**Estratto del documento:**
------------------------------------------------------------------------

LA CORTE SUPREMA DI CASSAZIONE

SEZIONE LAVORO

Composta dagli Ill.mi Sigg.ri Magistrati:

Dott. MACIOCE Luigi – Presidente –

Dott. TORRICE Amelia – Consigliere –

Dott. TRIA Lucia – rel. Consigliere –

Dott. BLASUTTO Daniela – Consigliere –

Dott. DI PAOLANTONIO Annalisa – Consigliere –

ha pronunciato la seguente:

SENTENZA

sul ricorso 10782-2011 proposto da:

D.F.G., C.F. (OMISSIS), elettivamente domiciliato in ROMA,

VIA GERMANICO 96, presso lo studio dell’avvocato LETIZIA TILLI,

rappresentato e difeso dall’avvocato SABATINO CIPRIETTI, giusta

delega in atti;

– ricorrente –

contro

MINISTERO DELL’ISTRUZIONE, UNIVERSITA’ E RICERCA, C.F. (OMISSIS),

UFFICIO SCOLASTICO REGIONALE PER L’ABRUZZO – UFFICIO (OMISSIS)

L’AQUILA, in persona dei legali rappresentanti pro tempore,

rappresentati e difesi dall’AVVOCATURA GENERALE DELLO STATO, presso

i cui Uffici domicilia ope legis in ROMA, alla VIA DEI PORTOGHESI,

12;

– controricorrenti –

avverso la sentenza n. 427/2010 della CORTE D’APPELLO di L’AQUILA,

depositata il 19/04/2010 R.G.N. 631/2009;

udita la relazione della causa svolta nella pubblica udienza del

01/12/2016 dal Consigliere Dott. LUCIA TRIA;

udito l’Avvocato FEDERICO DI MATTEO;

udito il P.M. in persona del Sostituto Procuratore Generale Dott.

FINOCCHI GHERSI Renato, che ha concluso per il rigetto del ricorso.

------------------------------------------------------------------------

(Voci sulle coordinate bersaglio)

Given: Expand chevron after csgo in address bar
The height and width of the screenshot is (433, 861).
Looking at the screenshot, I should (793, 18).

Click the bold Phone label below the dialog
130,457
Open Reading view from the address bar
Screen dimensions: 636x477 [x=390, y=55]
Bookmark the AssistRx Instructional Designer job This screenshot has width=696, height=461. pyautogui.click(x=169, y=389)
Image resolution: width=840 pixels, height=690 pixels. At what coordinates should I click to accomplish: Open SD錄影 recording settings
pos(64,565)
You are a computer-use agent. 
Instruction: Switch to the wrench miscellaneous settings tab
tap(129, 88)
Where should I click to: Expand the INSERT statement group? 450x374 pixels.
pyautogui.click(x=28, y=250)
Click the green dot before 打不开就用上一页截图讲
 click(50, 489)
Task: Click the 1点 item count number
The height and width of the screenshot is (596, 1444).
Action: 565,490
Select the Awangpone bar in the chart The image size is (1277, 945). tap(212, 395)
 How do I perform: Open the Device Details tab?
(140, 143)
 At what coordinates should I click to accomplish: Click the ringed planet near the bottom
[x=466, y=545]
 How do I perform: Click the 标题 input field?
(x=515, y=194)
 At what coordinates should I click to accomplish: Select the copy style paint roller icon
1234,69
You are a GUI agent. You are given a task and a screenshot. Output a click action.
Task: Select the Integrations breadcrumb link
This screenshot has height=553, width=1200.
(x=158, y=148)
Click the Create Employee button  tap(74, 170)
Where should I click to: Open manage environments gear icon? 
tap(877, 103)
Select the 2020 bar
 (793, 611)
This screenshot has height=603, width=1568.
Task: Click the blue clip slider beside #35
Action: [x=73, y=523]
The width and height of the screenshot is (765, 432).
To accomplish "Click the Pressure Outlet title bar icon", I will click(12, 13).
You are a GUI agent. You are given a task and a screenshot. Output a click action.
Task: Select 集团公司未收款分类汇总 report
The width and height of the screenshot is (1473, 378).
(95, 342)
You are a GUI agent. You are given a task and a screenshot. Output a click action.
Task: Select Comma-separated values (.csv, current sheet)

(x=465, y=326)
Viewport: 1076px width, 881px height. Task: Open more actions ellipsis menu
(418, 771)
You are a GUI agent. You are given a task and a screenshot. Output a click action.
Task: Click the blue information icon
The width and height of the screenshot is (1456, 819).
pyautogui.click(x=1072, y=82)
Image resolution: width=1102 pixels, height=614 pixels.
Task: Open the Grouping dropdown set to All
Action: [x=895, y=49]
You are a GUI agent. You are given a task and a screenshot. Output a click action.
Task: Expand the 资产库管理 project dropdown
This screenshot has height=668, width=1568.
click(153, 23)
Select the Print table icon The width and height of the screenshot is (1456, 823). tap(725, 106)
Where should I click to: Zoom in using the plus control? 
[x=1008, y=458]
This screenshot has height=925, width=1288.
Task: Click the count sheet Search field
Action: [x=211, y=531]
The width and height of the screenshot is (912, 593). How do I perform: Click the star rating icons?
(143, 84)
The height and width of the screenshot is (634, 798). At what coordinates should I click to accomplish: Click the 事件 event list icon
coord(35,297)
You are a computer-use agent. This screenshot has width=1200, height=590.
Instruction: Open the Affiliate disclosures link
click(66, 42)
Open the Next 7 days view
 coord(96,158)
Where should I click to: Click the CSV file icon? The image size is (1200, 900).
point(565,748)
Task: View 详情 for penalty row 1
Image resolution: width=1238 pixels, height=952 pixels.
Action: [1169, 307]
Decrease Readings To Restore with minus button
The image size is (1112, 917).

------------------------------------------------------------------------

**Elenco degli esercizi:**
1. Riporta, dall'intestazione della sentenza, il tratto che si apre con le parole contenenti "depositata il 19/04/2010" e si chiude con "rigetto del ricorso.".
2. Traduci in inglese questa frase dell'intestazione della sentenza: «udito il P.M. in persona del Sostituto Procuratore Generale Dott. FINOCCHI GHERSI Renato, che ha concluso per il rigetto del ricorso.»

**Soluzioni degli esercizi:**
1.
depositata il 19/04/2010 R.G.N. 631/2009;

udita la relazione della causa svolta nella pubblica udienza del

01/12/2016 dal Consigliere Dott. LUCIA TRIA;

udito l’Avvocato FEDERICO DI MATTEO;

udito il P.M. in persona del Sostituto Procuratore Generale Dott.

FINOCCHI GHERSI Renato, che ha concluso per il rigetto del ricorso.

2. Heard the Public Prosecutor, in the person of the Deputy Prosecutor General Dr. FINOCCHI GHERSI Renato, who concluded that the appeal should be dismissed.